By Turing you're already fully compliant with DirectX 12 Ultimate and looking strictly at RT performance and general efficiency gains, and Ada's advanced features like SER aren't used by games yet.
So for eSports segment, GPUs have been good enough for the past 6 years. For AAA flagships, the past 4. And Ada all but made currently released RT games easy to run, so it makes more sense than ever to issue this surcharge if you want to go above and beyond in performance... Because otherwise your experiences are probably going to be the same.
2. Technology that gets rid of the traditional polygon rasterisation - transition to unlimited detail with unlimited zoom of points | atoms in the 3D instead of polygons and stripes.

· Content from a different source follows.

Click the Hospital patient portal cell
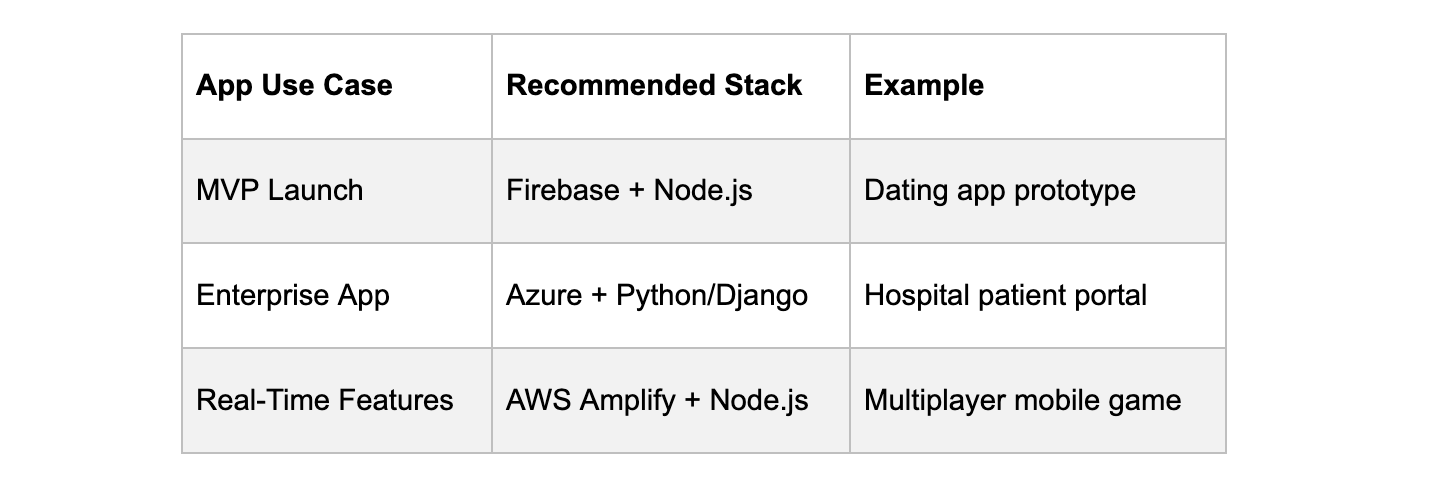 [1038, 296]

Something close to it is actually used in Unreal Engine 5 - Nanite.
Instead of using 1 big monolithic GPU, why not using multiple small ones, that are easy and faster to produce due to better yields.

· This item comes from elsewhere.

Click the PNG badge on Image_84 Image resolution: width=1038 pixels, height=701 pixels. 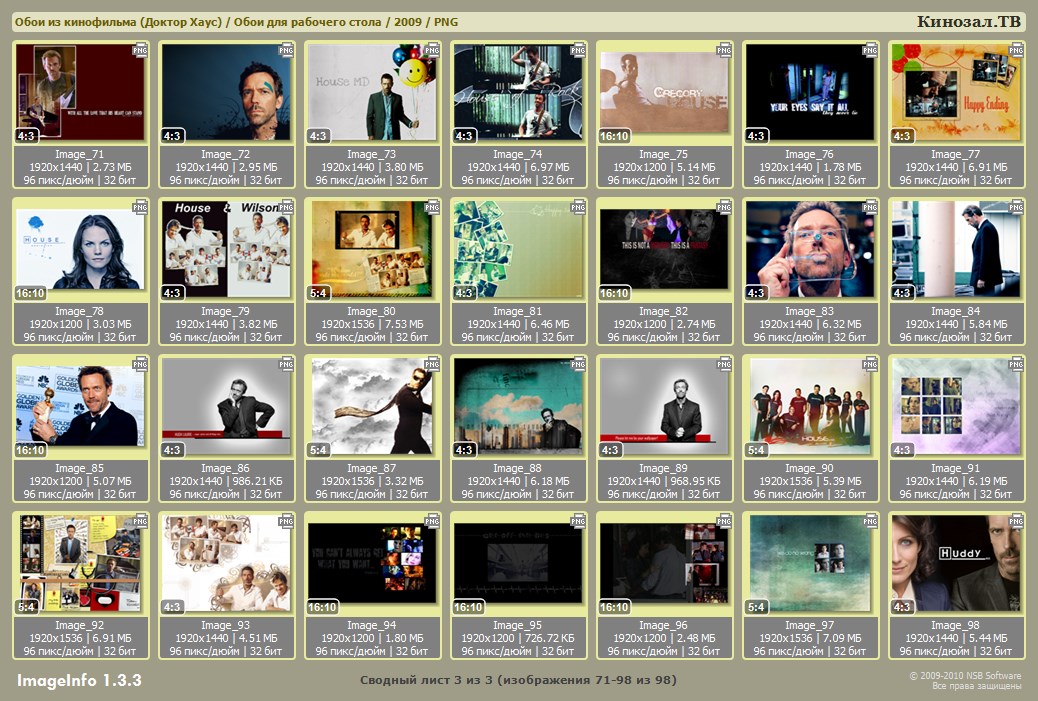1016,206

They call it "chiplets" nowadays, so why for AMD to abandon the High-end and Enthusiast segment, if you can stack 4 or more of those, basically doubling performance of the video card with each pair added. I thought they were going to smoke enVideea with this...
Confusing times.
radeon 6800 xt launch date was november 2020, so it took 3 years for 7800 xt to replace it. its prob fair to say its not just covid, but we are on a 3 year cycle.
im glad i got my 7900 xt for the price i did, im set for many years. i was playing assassins creed brotherhood at 160 fps ultra setting last night (one of the few ac games that supports high refresh) and the fans didn't even kick on on the gpu, cause the card itself is so powerful. absolutely blew me away. lol
not a single frame drop either, was 160 the entire time. same as in uncharted 4. unbelievable the thing this power has, now in uncharted 4 the fans do kick in to high gear and she gets got. its about the only game that makes my card extra hot.
Most users are still stuck on 1080p which 2 gens back can handle.
Something like a 6800xt can handle 4k 60 and be found for circa 500 these days.
After the leaps ahead of that gen, looks like we're in for stagnation for a while?